# Extractive Summarization Algorithm Reference

## Overview

This skill uses **extractive summarization** — it selects and extracts the most important sentences directly from the original text. Unlike abstractive methods, extractive summarization never invents new words or rephrases ideas, so it has **zero hallucination risk**.

## Algorithm: Hybrid TextRank + TF-IDF

The summarizer combines two well-established NLP algorithms:

### 1. TF-IDF Scoring

**TF-IDF** (Term Frequency – Inverse Document Frequency) measures how important a word is within a document.

- **TF** (Term Frequency): How often a word appears in the document, normalized by the maximum word frequency.
- **IDF** (Inverse Document Frequency): In single-document mode (as here), we treat each sentence as a mini-document. Words that appear in many sentences are penalized.

**Sentence score** = sum of TF-IDF weights for all words in the sentence.

Words unique to a sentence → high score. Common words (the, is, and) → low score.

### 2. TextRank Graph Ranking

TextRank is inspired by Google's PageRank. It treats each sentence as a node in a graph:

1. **Edge weight** between sentence *i* and *j* = Jaccard similarity of their word sets
   `Jaccard(A, B) = |A ∩ B| / |A ∪ B|`
2. For each node, keep only the top-K (≤10) most similar neighbors to sparse the graph.
3. Run PageRank-style iterations (damping factor = 0.85, 30 iterations) to assign each sentence a global importance score.

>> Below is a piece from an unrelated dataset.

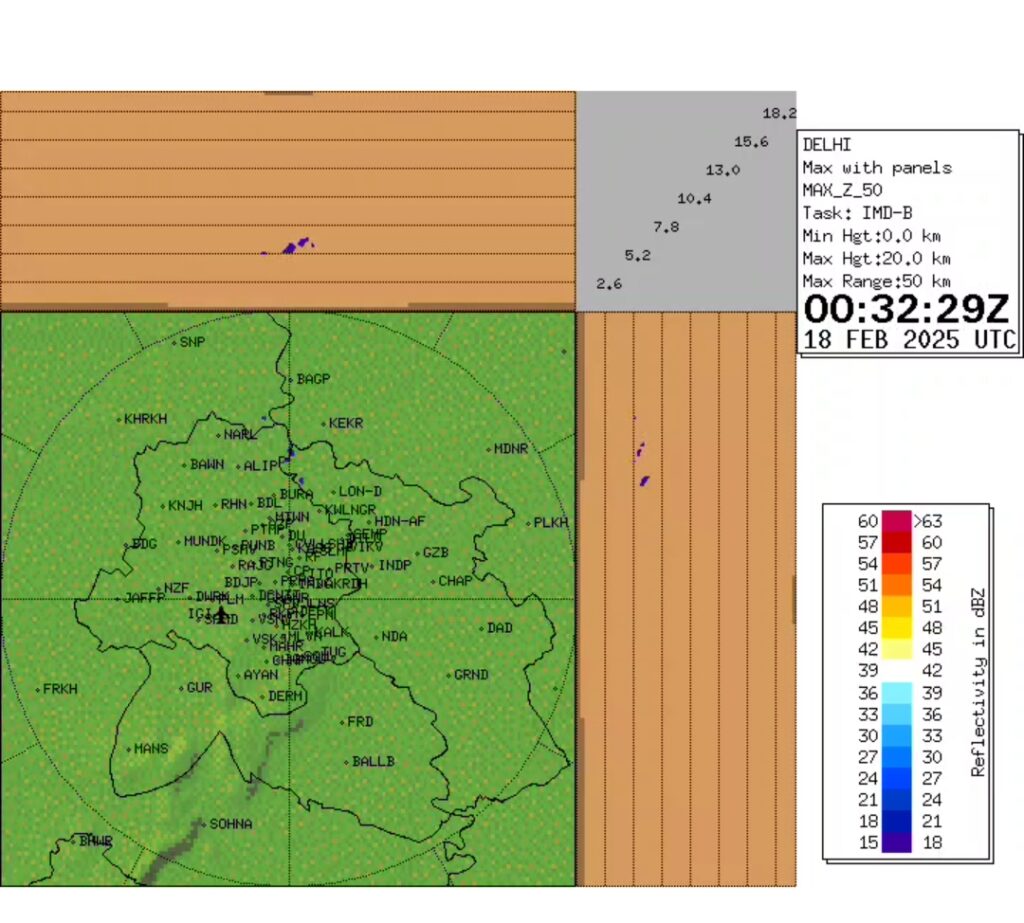
Task: Click the 15-18 dBZ purple legend swatch
Action: pos(896,842)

Sentences that are similar to many other important sentences get ranked highest.

### 3. Hybrid Combination

Final score = `0.4 × normalized_TF-IDF + 0.6 × normalized_TextRank`

The 60/40 weighting toward TextRank reflects TextRank's ability to capture contextual importance and sentence relationships, while TF-IDF provides a complementary signal about term specificity.

## Why These Algorithms Work

| Property | TF-IDF | TextRank |
|---|---|---|
| Captures term specificity | ✅ | ❌ |
| Captures sentence relationships | ❌ | ✅ |
| Handles long documents | ✅ | ✅ |
| Deterministic | ✅ | ✅ |
| Zero hallucination | ✅ | ✅ |

## Length Presets

| Preset | Ratio | Use Case |
|---|---|---|
| short | 20% | Quick overview, headlines |
| medium | 30% | General-purpose default |
| long | 50% | Detailed summaries, when more coverage is needed |

## Limitations

- **Single-document only**: This implementation treats the input as one document. Cross-document summarization (e.g., multi-article) is not supported.
- **Language**: Optimized for English. Multilingual support (Chinese, etc.) requires a different tokenization strategy.
- **Code/structured content**: Not designed for code, tables, or structured data. Treats everything as prose.
- **Very short inputs**: Returns original text if ≤ 2 sentences are detected.